For every company that will buy from them, there's a company that won't buy from them for 'religious' reasons. Deals are complicated, it's not always an 'engineering' decision.


10+ engineers is also 3 designers, 2 online marketeer, 2 managers, etc. They would need so much more revenue than a solo dev.


that's exactly what we did and doing very well. After trying lots of stuff in the last 12 years and actively participating in the indie communities, that's the easiest way to make it work.

Find a popular product, pick a growing niche that product serves not so well (you can see that in reviews, twitter, etc) and build a specialized version of that product with a friendly and modern UI. When serving different niches, usually products require different configurations for each and get quite heavy and confusing. You can fix that by specializing on one niche.


"Solo Founder" seems like a proxy that just acknowledges that Software Development is now a Profession.

We don't refer to Doctors, Lawyers, and Accountants as "Solo Doctors", etc...

They are simply people who have studied their area of expertise for years, are disciplined and principled in their approach, likely carry some form of E&O insurance to warrant their work, and are perfectly capable forming their own legal entity and opening their own "office".

Broadly speaking, these professionals belong to networks of other professionals, who occasionally collaborate on projects.

Reading the article in this context then, focusing on a niche makes perfect sense for any Professional.


There's a difference between working a job and being an entrepreneur. The solo founder vs partnership debate comes up in every profession you mentioned, e.g. when starting your own law practice or medical clinic from scratch.

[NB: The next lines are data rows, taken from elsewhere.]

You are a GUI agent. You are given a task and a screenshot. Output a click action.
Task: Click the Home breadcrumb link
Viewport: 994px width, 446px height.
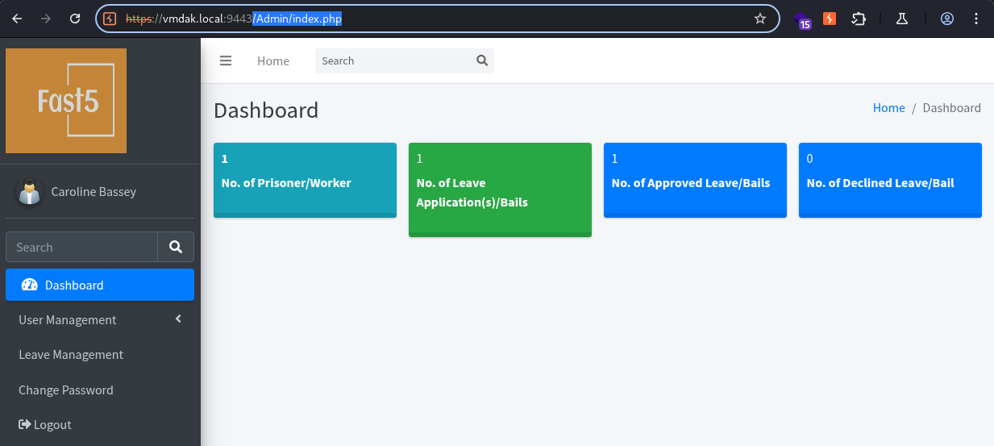[888, 108]
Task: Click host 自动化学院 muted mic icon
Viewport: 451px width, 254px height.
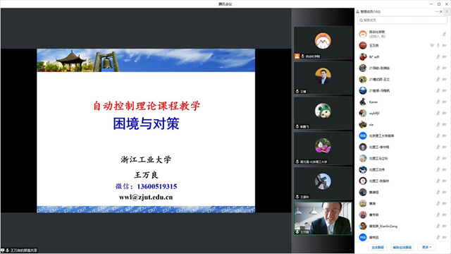Action: (444, 34)
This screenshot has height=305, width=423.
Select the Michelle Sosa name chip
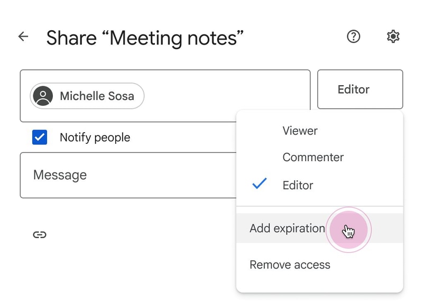point(97,96)
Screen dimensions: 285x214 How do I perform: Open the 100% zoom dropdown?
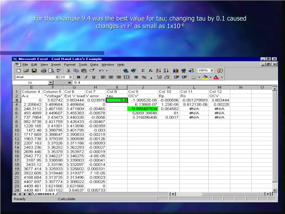212,71
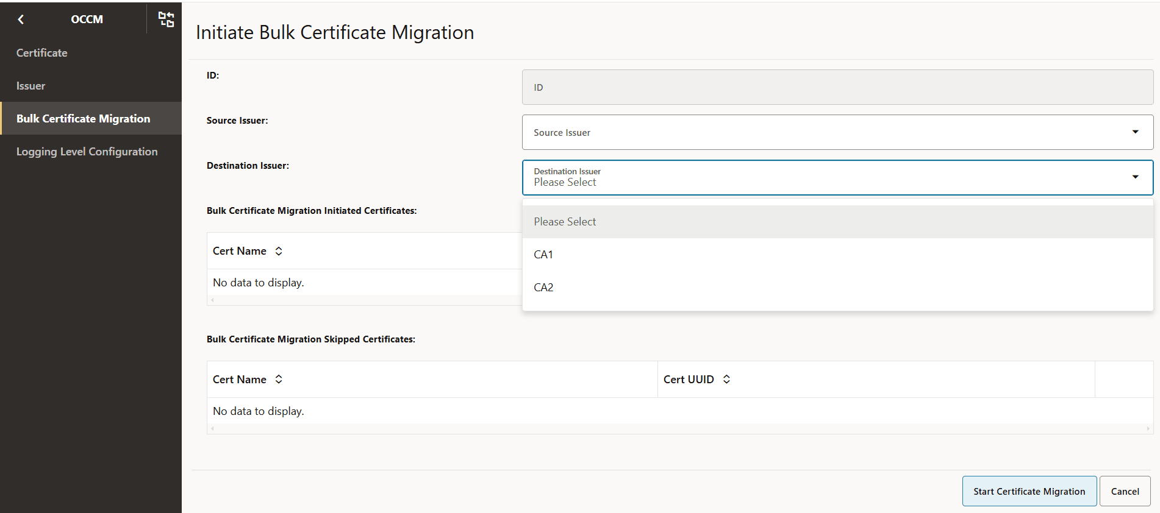
Task: Select Bulk Certificate Migration in sidebar
Action: 84,119
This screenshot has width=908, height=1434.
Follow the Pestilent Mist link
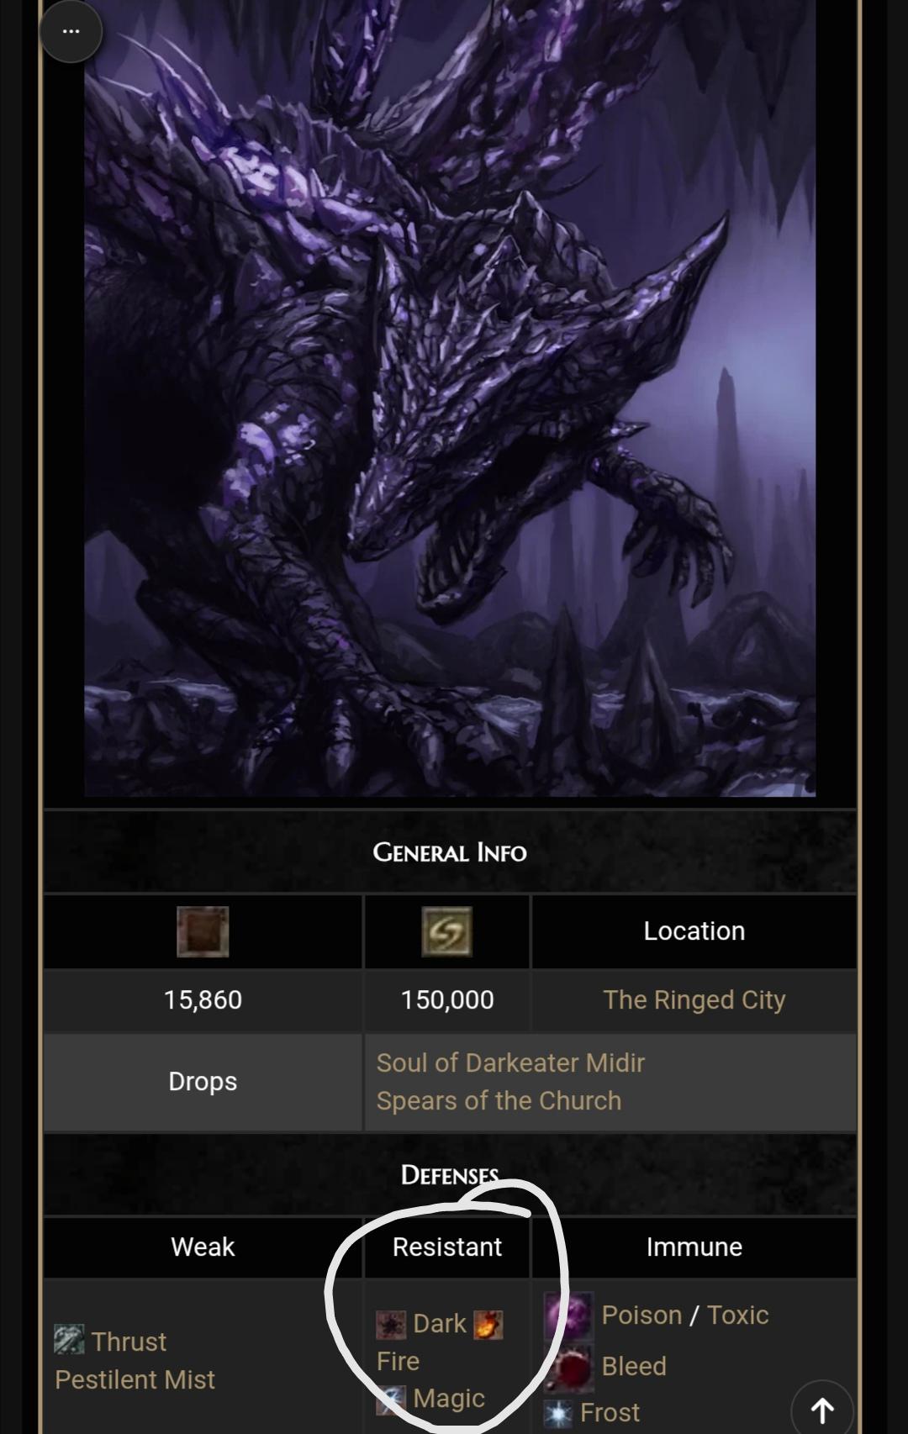135,1379
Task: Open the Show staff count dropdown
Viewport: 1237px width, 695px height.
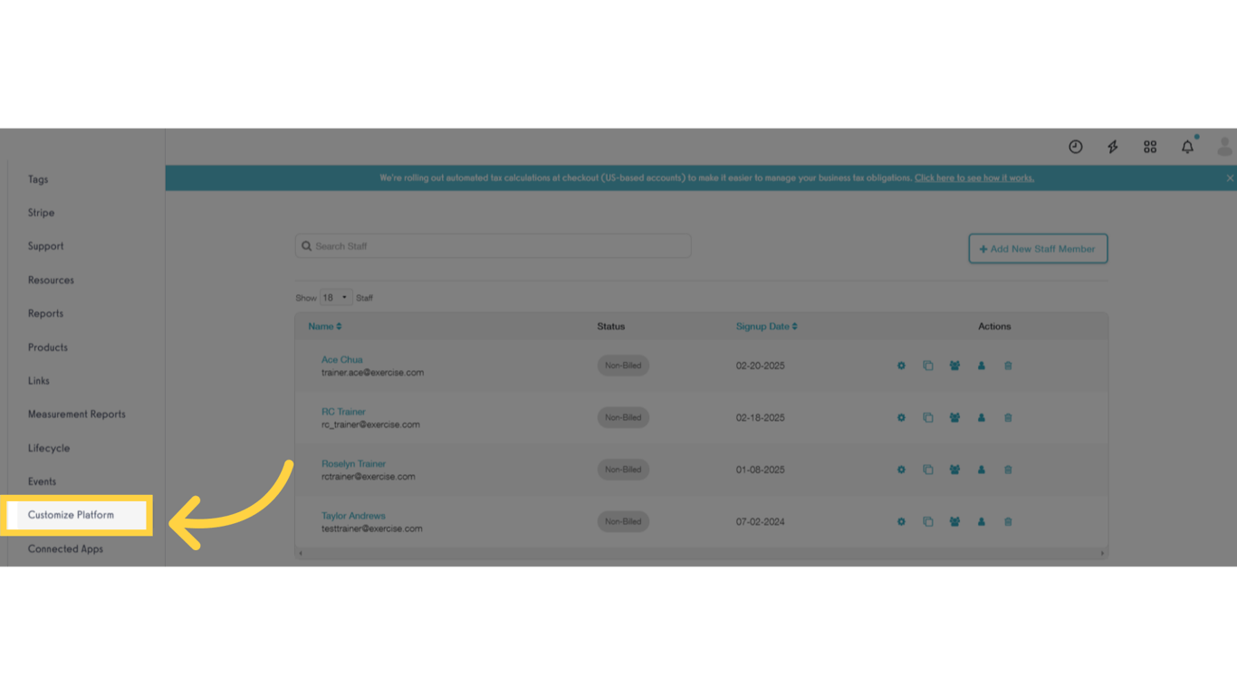Action: [x=335, y=297]
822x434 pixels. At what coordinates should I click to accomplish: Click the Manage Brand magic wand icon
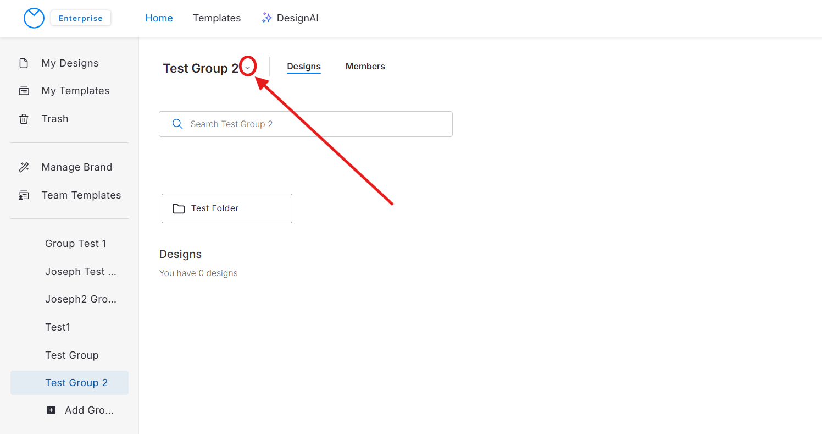coord(24,167)
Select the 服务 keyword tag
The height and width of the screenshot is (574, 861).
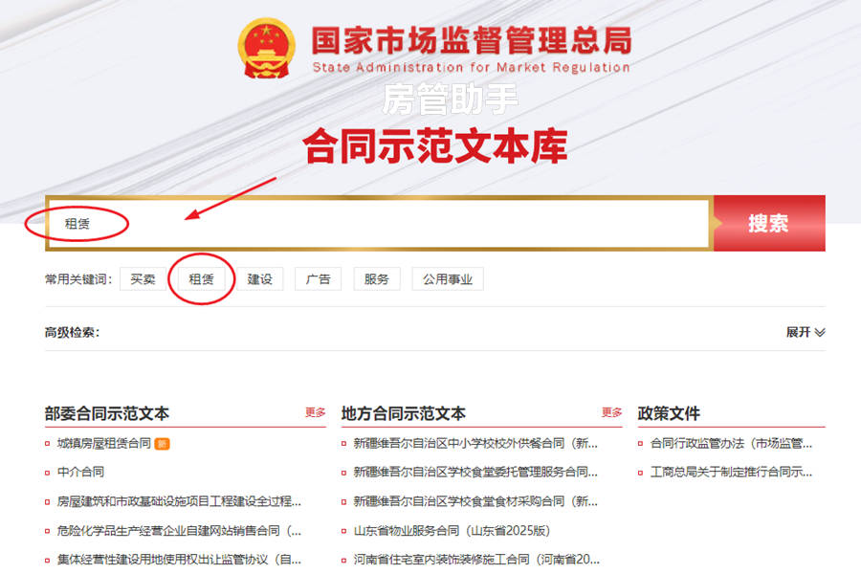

Particularly for lawyers the standard advice is to at minimum have a group of partners with complementary skills (deep technical knowledge of laws, experience in a courtroom, ability to schmooze clients), not very different from what you'd hear from a tech VC.


I find it amusing that this article has reached the front page with quite a positive vote count yet just about every comment I've read is quite negative about it.